Task inputs>
- - -

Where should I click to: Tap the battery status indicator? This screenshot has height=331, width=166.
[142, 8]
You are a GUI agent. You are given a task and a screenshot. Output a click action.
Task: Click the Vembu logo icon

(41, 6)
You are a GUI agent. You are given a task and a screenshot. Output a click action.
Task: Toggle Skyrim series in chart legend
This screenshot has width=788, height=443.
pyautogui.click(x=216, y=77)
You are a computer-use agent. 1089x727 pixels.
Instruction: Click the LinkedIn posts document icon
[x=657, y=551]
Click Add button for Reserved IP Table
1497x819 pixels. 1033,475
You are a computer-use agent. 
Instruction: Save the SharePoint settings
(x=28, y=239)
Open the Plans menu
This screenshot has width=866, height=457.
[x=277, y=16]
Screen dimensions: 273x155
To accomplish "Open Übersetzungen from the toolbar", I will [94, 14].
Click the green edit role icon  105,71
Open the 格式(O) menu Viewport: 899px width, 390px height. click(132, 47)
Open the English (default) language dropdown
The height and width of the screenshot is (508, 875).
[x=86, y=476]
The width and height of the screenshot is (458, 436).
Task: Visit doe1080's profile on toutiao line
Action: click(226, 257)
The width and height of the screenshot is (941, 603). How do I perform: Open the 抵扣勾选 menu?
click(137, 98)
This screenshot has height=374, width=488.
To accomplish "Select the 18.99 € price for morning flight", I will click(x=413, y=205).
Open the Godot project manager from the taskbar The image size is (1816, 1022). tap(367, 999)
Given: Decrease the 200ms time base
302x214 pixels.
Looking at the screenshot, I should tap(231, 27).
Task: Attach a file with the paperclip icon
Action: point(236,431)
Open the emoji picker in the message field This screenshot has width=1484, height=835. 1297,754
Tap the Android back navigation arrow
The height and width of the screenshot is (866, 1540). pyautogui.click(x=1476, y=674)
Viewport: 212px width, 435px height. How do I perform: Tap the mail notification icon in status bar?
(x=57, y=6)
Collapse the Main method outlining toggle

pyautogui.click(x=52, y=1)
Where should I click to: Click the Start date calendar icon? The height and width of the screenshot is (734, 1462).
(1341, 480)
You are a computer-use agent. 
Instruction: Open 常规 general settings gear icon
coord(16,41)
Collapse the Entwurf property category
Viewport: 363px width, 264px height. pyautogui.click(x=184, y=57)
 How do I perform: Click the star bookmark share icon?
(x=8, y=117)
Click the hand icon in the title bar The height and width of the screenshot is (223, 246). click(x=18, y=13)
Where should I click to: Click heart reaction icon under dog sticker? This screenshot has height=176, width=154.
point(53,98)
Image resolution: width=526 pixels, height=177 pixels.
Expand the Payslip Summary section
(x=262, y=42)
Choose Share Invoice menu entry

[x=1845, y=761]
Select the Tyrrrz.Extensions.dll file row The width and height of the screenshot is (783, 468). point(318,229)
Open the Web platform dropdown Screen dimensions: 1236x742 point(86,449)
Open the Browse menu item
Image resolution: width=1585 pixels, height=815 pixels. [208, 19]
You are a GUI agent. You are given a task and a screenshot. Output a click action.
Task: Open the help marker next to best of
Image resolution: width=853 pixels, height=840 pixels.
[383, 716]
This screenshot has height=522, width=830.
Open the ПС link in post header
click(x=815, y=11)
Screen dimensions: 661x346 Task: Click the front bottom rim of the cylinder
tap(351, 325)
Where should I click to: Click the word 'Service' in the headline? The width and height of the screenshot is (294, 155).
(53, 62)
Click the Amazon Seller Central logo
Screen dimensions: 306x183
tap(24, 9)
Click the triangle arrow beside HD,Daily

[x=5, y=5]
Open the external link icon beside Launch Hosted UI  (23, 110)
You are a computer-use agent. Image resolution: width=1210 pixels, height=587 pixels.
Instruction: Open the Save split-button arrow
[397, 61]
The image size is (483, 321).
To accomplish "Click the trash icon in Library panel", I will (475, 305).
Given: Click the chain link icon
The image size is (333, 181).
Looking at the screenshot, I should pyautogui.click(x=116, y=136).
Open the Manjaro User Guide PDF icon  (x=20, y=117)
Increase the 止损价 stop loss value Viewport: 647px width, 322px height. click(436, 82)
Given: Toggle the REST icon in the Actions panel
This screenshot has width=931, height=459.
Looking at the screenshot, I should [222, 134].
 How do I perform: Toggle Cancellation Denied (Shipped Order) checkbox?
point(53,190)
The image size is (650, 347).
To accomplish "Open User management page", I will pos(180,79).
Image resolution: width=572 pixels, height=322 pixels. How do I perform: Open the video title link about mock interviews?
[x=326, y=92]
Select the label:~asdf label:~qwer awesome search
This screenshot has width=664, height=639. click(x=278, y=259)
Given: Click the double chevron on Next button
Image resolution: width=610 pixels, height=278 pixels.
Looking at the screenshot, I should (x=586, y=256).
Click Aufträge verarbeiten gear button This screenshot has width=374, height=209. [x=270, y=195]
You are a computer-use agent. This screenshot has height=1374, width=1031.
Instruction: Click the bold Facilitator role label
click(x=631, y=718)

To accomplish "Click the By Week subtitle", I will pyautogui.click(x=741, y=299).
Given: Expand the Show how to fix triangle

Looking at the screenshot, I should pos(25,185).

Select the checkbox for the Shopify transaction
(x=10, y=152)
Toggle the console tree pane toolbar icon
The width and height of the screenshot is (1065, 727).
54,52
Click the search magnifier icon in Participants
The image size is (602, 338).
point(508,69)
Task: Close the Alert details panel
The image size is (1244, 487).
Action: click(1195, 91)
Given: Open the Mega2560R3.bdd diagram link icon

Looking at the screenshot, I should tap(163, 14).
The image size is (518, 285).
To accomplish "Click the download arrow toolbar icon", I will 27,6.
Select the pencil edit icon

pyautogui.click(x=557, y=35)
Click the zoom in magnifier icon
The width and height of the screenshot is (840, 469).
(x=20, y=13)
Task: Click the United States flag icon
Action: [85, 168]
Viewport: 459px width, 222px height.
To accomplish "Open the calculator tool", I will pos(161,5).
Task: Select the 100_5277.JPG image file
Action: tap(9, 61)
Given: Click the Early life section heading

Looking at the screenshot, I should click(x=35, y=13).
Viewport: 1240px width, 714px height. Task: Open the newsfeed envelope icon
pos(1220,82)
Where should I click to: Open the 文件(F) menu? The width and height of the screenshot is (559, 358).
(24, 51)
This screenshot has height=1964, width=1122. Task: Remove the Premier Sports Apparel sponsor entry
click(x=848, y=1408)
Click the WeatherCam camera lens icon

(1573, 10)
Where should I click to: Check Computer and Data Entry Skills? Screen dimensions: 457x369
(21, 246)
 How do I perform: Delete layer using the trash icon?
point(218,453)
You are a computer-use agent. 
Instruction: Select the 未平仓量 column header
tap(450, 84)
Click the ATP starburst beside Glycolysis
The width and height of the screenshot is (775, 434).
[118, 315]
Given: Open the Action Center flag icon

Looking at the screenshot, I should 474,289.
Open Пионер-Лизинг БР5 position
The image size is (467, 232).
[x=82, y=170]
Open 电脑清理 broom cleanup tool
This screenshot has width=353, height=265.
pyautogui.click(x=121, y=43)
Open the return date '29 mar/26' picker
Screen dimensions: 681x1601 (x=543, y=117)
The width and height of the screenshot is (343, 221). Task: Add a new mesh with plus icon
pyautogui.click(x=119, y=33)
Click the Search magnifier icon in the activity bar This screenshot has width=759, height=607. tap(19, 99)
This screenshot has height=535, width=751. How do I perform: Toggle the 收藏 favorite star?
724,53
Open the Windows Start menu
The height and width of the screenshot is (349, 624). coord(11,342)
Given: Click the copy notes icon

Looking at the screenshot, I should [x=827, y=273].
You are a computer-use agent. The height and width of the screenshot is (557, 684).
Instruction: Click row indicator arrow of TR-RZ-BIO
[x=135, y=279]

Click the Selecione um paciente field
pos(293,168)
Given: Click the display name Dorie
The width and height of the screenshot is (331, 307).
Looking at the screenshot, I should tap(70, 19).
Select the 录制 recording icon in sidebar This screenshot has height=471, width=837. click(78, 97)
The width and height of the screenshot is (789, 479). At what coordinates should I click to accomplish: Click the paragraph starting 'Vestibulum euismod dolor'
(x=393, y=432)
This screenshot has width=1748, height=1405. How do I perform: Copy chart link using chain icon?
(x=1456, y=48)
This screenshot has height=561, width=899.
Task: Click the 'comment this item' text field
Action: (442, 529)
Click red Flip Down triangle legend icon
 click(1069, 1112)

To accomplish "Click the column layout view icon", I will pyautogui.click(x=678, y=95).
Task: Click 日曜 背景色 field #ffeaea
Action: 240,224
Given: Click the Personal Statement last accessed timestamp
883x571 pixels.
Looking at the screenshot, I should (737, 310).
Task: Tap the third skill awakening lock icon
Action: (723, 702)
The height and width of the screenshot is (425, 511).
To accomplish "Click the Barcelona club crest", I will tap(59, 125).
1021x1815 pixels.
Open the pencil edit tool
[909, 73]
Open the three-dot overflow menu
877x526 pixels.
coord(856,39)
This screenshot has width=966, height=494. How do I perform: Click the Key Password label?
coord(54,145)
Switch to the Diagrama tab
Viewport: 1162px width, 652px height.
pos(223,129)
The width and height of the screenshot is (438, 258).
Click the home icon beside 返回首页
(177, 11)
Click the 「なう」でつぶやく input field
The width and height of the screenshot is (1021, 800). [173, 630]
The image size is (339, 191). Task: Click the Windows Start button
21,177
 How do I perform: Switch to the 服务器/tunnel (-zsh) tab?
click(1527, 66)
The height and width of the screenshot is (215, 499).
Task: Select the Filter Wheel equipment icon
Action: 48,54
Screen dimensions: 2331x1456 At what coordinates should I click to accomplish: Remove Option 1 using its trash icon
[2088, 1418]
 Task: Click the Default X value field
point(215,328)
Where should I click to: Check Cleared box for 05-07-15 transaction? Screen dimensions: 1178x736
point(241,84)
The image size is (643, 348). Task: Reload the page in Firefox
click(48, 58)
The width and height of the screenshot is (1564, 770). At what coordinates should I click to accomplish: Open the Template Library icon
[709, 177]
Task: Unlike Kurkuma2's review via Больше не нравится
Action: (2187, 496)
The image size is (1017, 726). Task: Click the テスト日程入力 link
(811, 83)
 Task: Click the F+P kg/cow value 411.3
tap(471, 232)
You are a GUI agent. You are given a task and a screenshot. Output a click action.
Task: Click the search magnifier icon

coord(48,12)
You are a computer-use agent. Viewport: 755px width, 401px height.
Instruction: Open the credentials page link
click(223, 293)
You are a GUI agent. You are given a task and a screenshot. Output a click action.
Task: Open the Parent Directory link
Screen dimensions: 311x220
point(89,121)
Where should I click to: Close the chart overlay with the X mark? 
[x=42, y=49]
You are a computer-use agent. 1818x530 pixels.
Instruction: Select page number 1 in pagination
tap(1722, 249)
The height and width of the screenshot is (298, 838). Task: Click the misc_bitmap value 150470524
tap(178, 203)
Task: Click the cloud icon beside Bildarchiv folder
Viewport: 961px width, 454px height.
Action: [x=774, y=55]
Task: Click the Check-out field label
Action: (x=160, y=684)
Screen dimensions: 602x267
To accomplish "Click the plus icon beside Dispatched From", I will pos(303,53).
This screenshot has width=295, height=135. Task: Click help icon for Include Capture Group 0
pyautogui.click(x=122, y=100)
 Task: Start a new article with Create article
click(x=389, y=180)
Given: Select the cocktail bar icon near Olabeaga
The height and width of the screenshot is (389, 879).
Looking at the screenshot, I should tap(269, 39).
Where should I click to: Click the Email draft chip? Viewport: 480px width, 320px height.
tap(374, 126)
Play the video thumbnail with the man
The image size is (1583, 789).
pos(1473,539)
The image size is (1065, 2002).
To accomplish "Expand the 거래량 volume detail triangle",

- - -

The problem>
Swap "triangle" for "arrow" in the listing lines starting at the line containing "This screenshot has width=1748, height=1405." and ending at the line containing "Action: 240,224". Return only those lines, with everything else left unchanged.

Solved exercise>
This screenshot has width=1748, height=1405. How do I perform: Copy chart link using chain icon?
(x=1456, y=48)
This screenshot has height=561, width=899.
Task: Click the 'comment this item' text field
Action: (442, 529)
Click red Flip Down arrow legend icon
 click(1069, 1112)

To accomplish "Click the column layout view icon", I will pyautogui.click(x=678, y=95).
Task: Click 日曜 背景色 field #ffeaea
Action: 240,224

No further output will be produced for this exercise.